— begin DATA TO PROCESS —

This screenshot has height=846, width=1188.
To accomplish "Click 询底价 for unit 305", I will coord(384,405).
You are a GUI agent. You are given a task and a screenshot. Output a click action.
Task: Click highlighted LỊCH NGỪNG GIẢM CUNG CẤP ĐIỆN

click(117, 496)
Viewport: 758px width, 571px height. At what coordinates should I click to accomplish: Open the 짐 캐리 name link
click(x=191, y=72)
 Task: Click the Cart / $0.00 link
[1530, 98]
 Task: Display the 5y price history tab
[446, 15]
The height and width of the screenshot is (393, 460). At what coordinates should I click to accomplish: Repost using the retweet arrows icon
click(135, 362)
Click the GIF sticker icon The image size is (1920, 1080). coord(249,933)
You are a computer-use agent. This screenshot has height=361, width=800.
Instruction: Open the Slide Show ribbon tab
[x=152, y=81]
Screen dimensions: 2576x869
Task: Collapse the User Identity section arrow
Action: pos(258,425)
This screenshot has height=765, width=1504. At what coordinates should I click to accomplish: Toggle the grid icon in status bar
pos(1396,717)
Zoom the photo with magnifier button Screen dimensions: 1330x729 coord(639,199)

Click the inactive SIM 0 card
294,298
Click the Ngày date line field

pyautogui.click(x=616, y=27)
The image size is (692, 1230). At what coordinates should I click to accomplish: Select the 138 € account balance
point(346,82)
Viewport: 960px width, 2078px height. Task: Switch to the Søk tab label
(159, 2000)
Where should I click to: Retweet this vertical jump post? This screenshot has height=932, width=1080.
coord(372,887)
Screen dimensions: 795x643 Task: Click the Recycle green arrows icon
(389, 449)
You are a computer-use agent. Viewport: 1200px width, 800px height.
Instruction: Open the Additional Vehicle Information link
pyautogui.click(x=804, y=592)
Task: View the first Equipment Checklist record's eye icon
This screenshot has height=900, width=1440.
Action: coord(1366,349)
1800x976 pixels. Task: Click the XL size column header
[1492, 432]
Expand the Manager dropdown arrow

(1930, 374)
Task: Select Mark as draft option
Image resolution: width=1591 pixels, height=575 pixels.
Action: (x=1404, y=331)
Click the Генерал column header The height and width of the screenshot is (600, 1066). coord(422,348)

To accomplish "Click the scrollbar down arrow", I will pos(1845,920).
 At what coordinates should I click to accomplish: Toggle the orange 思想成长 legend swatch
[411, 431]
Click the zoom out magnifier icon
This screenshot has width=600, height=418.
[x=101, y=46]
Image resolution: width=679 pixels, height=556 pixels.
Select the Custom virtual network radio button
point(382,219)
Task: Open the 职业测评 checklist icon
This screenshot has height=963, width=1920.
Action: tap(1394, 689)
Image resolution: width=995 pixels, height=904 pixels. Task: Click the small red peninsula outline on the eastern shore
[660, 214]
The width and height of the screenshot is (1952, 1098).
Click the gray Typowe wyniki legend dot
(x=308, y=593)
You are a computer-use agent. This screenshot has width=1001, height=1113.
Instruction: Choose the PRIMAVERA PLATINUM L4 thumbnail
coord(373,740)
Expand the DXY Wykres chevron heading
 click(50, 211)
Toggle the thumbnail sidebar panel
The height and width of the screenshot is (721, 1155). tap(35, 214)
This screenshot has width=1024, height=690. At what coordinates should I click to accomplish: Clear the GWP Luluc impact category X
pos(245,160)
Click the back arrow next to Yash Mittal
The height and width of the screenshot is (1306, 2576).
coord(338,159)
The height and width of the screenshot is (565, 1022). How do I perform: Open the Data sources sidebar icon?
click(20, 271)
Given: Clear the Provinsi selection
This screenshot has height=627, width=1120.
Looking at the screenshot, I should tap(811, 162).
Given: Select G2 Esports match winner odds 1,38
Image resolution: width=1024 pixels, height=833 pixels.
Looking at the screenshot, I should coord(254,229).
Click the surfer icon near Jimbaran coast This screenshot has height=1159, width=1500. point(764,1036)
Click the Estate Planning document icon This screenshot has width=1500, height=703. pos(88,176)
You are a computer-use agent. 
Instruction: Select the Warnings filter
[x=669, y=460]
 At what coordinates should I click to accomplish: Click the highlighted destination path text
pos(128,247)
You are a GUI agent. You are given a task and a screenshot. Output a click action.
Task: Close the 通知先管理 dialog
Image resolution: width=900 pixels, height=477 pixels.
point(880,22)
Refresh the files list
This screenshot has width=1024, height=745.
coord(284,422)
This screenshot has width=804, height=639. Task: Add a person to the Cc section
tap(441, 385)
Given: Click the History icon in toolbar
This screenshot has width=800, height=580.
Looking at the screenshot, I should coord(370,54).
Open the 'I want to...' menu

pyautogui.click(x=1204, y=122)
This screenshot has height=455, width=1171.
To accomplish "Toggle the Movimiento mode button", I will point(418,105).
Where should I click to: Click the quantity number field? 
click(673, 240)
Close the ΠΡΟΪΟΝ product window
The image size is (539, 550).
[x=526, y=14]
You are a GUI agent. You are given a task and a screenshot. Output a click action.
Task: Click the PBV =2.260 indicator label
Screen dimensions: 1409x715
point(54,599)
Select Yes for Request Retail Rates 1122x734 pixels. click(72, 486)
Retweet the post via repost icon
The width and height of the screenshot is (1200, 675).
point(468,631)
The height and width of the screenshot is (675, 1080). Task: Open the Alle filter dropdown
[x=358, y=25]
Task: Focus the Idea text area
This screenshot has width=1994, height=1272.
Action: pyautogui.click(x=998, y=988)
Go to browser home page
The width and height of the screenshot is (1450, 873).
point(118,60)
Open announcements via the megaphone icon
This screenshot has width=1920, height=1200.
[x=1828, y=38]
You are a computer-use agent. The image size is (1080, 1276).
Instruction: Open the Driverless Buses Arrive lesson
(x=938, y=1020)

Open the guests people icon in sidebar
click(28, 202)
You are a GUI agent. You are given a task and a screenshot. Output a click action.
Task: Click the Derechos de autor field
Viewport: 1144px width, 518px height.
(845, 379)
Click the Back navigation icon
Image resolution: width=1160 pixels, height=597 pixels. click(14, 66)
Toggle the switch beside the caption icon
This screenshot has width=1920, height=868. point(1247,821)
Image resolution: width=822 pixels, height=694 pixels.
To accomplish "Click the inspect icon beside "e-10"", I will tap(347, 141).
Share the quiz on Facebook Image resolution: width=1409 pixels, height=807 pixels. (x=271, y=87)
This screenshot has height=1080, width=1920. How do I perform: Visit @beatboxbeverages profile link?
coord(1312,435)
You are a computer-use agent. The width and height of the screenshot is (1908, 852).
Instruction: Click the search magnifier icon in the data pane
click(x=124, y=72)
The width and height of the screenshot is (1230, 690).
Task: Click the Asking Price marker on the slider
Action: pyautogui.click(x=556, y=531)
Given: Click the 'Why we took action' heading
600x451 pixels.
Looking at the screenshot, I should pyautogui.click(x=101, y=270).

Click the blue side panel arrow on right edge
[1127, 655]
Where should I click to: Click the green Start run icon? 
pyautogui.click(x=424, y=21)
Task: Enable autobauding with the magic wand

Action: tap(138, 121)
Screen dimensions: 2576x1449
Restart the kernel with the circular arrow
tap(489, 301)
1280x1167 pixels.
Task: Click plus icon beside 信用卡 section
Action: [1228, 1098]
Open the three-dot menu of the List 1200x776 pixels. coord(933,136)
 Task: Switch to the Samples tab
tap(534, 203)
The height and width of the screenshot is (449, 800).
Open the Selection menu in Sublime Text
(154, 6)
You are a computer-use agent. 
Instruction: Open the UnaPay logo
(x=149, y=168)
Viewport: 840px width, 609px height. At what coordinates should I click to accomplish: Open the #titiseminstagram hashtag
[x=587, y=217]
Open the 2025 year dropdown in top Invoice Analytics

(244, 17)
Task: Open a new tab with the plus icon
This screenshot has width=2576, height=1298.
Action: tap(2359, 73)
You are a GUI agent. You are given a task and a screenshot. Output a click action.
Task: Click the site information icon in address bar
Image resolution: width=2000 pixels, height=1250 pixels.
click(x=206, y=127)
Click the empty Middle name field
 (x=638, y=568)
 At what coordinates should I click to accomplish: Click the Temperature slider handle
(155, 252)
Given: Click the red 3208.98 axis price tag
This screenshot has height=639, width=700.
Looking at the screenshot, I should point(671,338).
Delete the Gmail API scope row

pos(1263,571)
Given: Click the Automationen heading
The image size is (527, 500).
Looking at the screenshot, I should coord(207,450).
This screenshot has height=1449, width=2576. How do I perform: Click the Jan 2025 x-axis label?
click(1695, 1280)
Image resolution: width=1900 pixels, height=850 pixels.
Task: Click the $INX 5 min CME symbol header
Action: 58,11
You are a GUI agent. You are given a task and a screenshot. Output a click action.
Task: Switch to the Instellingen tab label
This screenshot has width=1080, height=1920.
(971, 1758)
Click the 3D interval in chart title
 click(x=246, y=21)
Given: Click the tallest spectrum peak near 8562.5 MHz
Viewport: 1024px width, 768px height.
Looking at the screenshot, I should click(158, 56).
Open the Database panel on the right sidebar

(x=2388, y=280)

— end DATA TO PROCESS —

▸ WHAT THE EXERCISE ASKS
Print the lines of the data above exactly, starting from the line that contains "Toggle the switch beside the caption icon" and continuing up to and including the line that contains "Action: tap(2359, 73)".

▸ EXERCISE OUTPUT
Toggle the switch beside the caption icon
This screenshot has width=1920, height=868. point(1247,821)
Image resolution: width=822 pixels, height=694 pixels.
To accomplish "Click the inspect icon beside "e-10"", I will tap(347, 141).
Share the quiz on Facebook Image resolution: width=1409 pixels, height=807 pixels. (x=271, y=87)
This screenshot has height=1080, width=1920. How do I perform: Visit @beatboxbeverages profile link?
coord(1312,435)
You are a computer-use agent. The width and height of the screenshot is (1908, 852).
Instruction: Click the search magnifier icon in the data pane
click(x=124, y=72)
The width and height of the screenshot is (1230, 690).
Task: Click the Asking Price marker on the slider
Action: pyautogui.click(x=556, y=531)
Given: Click the 'Why we took action' heading
600x451 pixels.
Looking at the screenshot, I should pyautogui.click(x=101, y=270).

Click the blue side panel arrow on right edge
[1127, 655]
Where should I click to: Click the green Start run icon? 
pyautogui.click(x=424, y=21)
Task: Enable autobauding with the magic wand

Action: tap(138, 121)
Screen dimensions: 2576x1449
Restart the kernel with the circular arrow
tap(489, 301)
1280x1167 pixels.
Task: Click plus icon beside 信用卡 section
Action: [1228, 1098]
Open the three-dot menu of the List 1200x776 pixels. coord(933,136)
 Task: Switch to the Samples tab
tap(534, 203)
The height and width of the screenshot is (449, 800).
Open the Selection menu in Sublime Text
(154, 6)
You are a computer-use agent. 
Instruction: Open the UnaPay logo
(x=149, y=168)
Viewport: 840px width, 609px height. At what coordinates should I click to accomplish: Open the #titiseminstagram hashtag
[x=587, y=217]
Open the 2025 year dropdown in top Invoice Analytics

(244, 17)
Task: Open a new tab with the plus icon
This screenshot has width=2576, height=1298.
Action: tap(2359, 73)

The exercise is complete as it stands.